Klarna Bank USA Filing Seeks Direct Control Of Deposits And Payments
Klarna has filed with Utah regulators and the FDIC to establish Klarna Bank USA, an industrial bank that would bring deposits, funding, payments, lending and merchant services closer to the fintech while adding bank-level supervision.

Klarna is asking US regulators for an industrial bank charter that would bring more of its deposits, funding and payments infrastructure under the fintech’s own regulated bank, rather than leaving those functions with partner banks.
The Swedish company filed applications with the Utah Department of Financial Institutions and the Federal Deposit Insurance Corp. to establish Klarna Bank USA.
Klarna said on Monday that the proposed institution would support payments, savings, lending and merchant services.
Klarna Bank USA Filing Covers Deposits, Payments And Lending
Klarna already operates as a licensed bank in Europe, but its US banking activity still depends heavily on partner institutions.
The proposed Utah-chartered industrial bank would let Klarna take more direct responsibility for deposits, funding and payment operations under US banking regulation.
Klarna said consumer deposits represented more than 90% of its total funding, citing its latest earnings release.
That figure makes the charter bid a funding-control story as well as a payment-services application.
Those functions put the application beyond buy now, pay later credit and into regulated banking activities that fintech companies often handle through sponsor-bank relationships.
FDIC Insurance Would Bring Bank-Level Supervision
A licensed industrial bank can take insured deposits, originate loans, use federal payment rails and issue payment products.

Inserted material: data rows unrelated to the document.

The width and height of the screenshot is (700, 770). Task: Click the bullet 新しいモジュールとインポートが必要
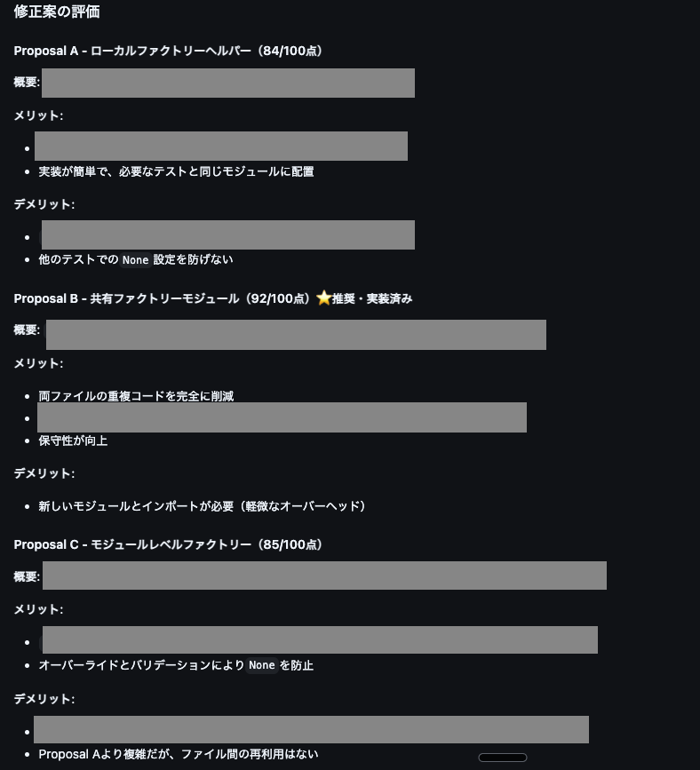tap(202, 506)
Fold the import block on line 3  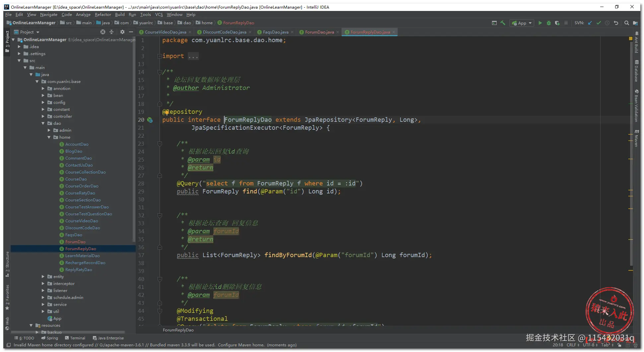tap(160, 56)
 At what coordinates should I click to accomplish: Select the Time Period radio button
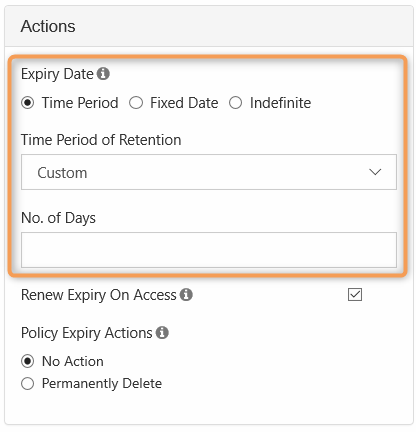tap(28, 103)
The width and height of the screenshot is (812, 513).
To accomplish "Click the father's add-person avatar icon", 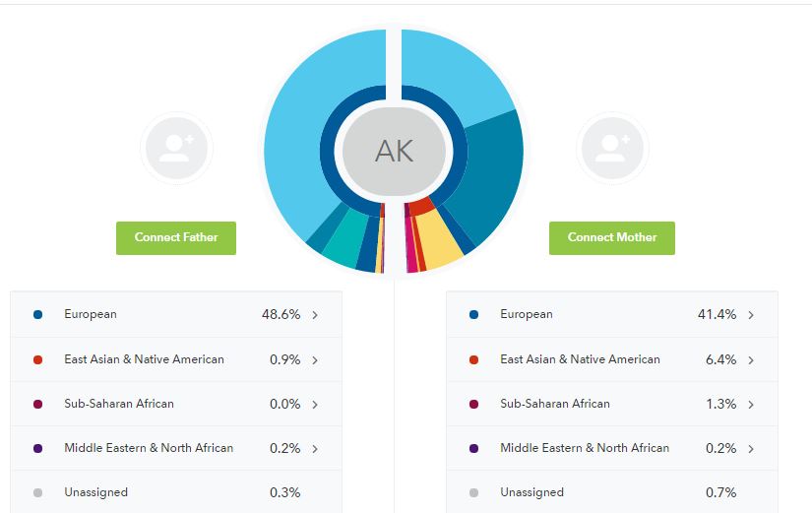I will (x=176, y=149).
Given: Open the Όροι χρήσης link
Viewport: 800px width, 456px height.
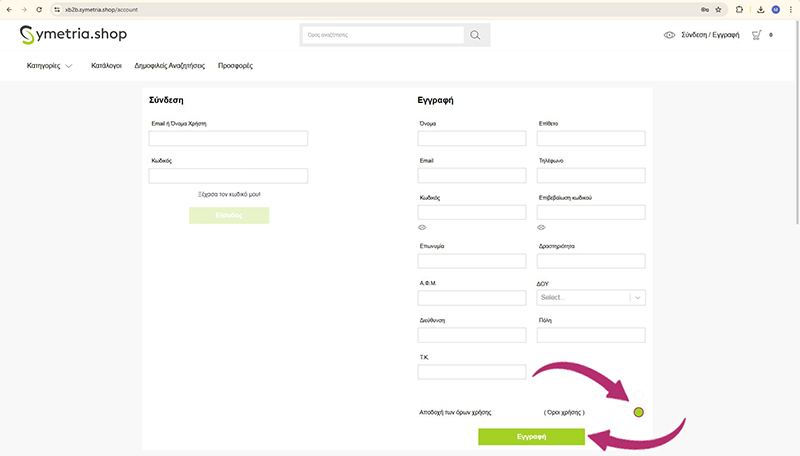Looking at the screenshot, I should [564, 412].
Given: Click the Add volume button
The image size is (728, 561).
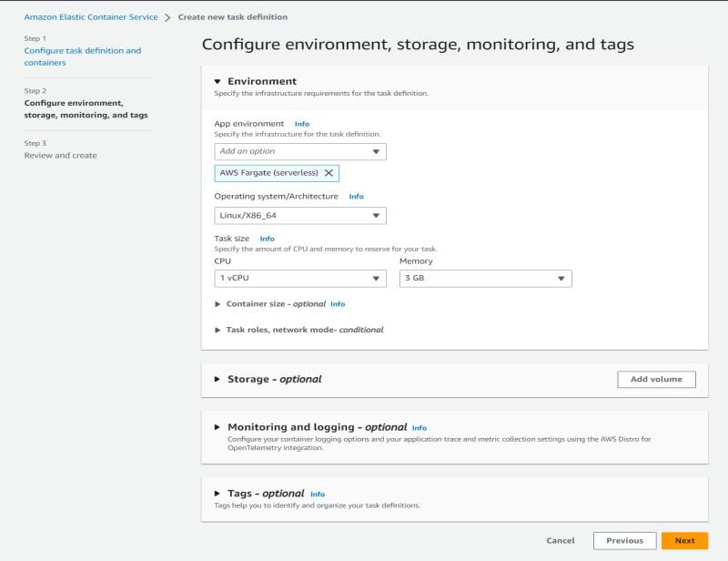Looking at the screenshot, I should [656, 380].
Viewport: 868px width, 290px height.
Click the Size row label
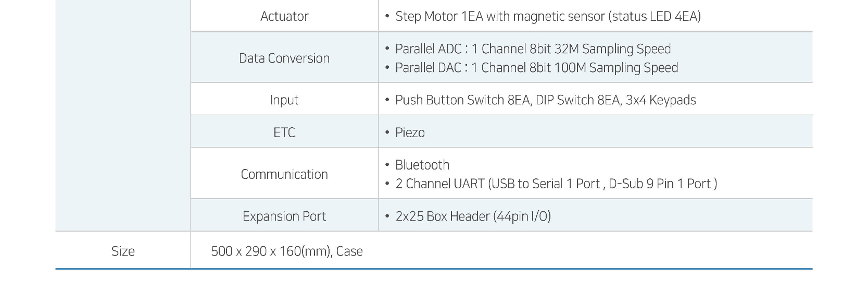[x=123, y=251]
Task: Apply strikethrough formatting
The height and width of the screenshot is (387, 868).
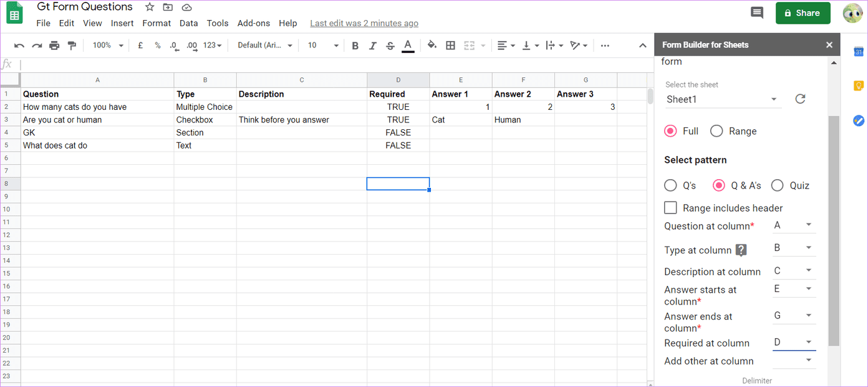Action: click(x=390, y=46)
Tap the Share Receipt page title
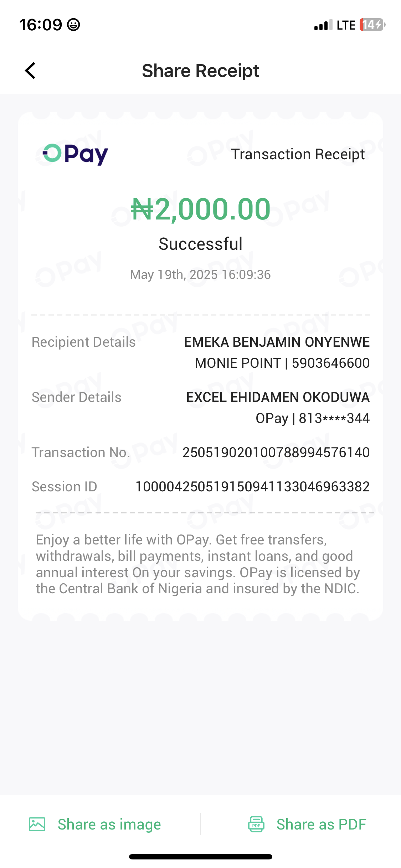This screenshot has width=401, height=868. (x=200, y=71)
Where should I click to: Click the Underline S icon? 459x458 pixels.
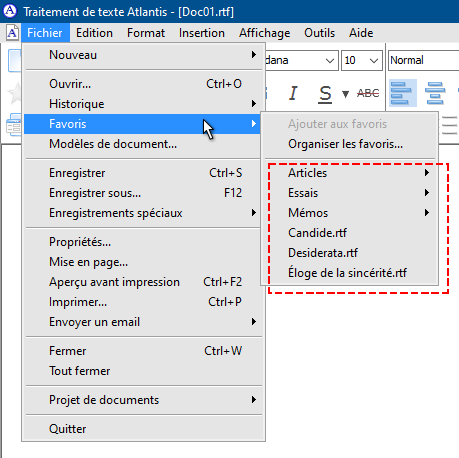point(325,94)
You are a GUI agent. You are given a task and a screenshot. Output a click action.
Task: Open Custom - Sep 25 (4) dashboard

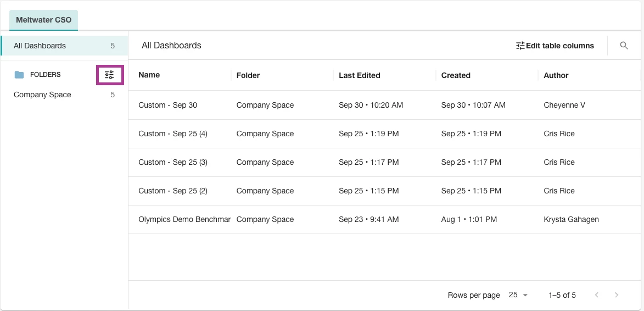coord(173,134)
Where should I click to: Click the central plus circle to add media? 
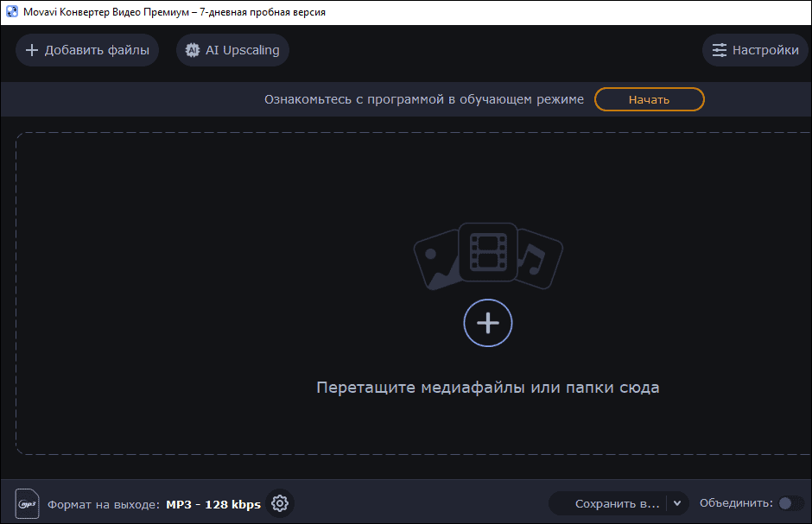click(488, 323)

The same structure can let a parent company avoid becoming a bank holding company if statutory conditions are met.
The trade-off is supervision.
The FDIC deposit-insurance process requires applicants to receive state charter approval before federal insurance is secured.
Regulators review whether an applicant has enough capital, experienced managers, workable governance, risk controls, a credible business plan, liquidity, cybersecurity, compliance systems and long-term financial viability.
The FDIC framework for industrial banks requires parent companies to accept ongoing reporting, examinations and commitments.
Later changes to business strategy, senior management or governance can require regulatory review.
Utah Industrial Bank Model Has Fintech Precedents
The charter is not untested for technology-linked finance companies.
Square Financial Services, now part of Block, uses a Utah industrial bank to serve sellers with business banking, commercial credit and payment services.
Other precedents named in the coverage include Nelnet Bank, Thrivent Bank and GM Financial.
GM Financial secured approval only after revising and refiling its application, showing that the process can require multiple rounds of regulatory review.
The timing also follows renewed attention to de novo banking charters.
Office of the Comptroller of the Currency guidance issued in June sought to give applicants more clarity about licensing standards, while federal regulators have been more willing to evaluate new applications.
Approval Timeline And Conditions Remain Undisclosed
Klarna’s filing is a bet that control over deposits, payment processing and product development is worth the added scrutiny of operating an insured bank.
It could reduce dependence on outside institutions as the company broadens beyond buy now, pay later.
The filing still has several open conditions.
Klarna has not disclosed an approval timetable, FDIC deposit-insurance conditions, final capital commitments, state charter decision date or launch date for Klarna Bank USA.